▶ [WORK INSTRUCTIONS]: Pull out every line below containing the word "Equipment".

(Stored items)
== Segment start ==

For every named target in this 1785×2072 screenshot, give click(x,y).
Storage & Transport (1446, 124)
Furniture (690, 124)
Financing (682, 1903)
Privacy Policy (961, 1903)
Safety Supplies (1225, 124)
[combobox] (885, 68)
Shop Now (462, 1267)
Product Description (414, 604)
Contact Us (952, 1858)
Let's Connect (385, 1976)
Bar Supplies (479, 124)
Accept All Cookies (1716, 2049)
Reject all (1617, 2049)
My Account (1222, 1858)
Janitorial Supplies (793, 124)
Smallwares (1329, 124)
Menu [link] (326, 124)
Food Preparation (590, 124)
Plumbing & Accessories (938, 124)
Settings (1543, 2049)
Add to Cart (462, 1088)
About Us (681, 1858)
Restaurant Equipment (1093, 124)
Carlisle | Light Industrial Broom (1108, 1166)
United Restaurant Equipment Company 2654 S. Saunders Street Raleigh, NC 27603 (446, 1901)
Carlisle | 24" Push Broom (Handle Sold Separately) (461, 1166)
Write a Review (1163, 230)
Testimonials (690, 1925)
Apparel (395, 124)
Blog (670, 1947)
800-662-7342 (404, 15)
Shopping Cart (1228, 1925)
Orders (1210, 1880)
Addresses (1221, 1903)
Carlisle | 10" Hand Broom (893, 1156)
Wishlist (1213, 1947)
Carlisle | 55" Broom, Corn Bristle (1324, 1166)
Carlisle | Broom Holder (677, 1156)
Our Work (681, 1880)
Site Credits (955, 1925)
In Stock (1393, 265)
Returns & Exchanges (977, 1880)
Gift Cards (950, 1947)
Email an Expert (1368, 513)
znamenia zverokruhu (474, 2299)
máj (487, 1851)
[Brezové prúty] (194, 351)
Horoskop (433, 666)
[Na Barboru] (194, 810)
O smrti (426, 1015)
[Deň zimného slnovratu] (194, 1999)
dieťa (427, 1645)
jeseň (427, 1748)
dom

== Segment end ==

▶ [SOLUTION]:
Restaurant Equipment (1093, 124)
United Restaurant Equipment Company 2654 S. Saunders Street Raleigh, NC 27603 (446, 1901)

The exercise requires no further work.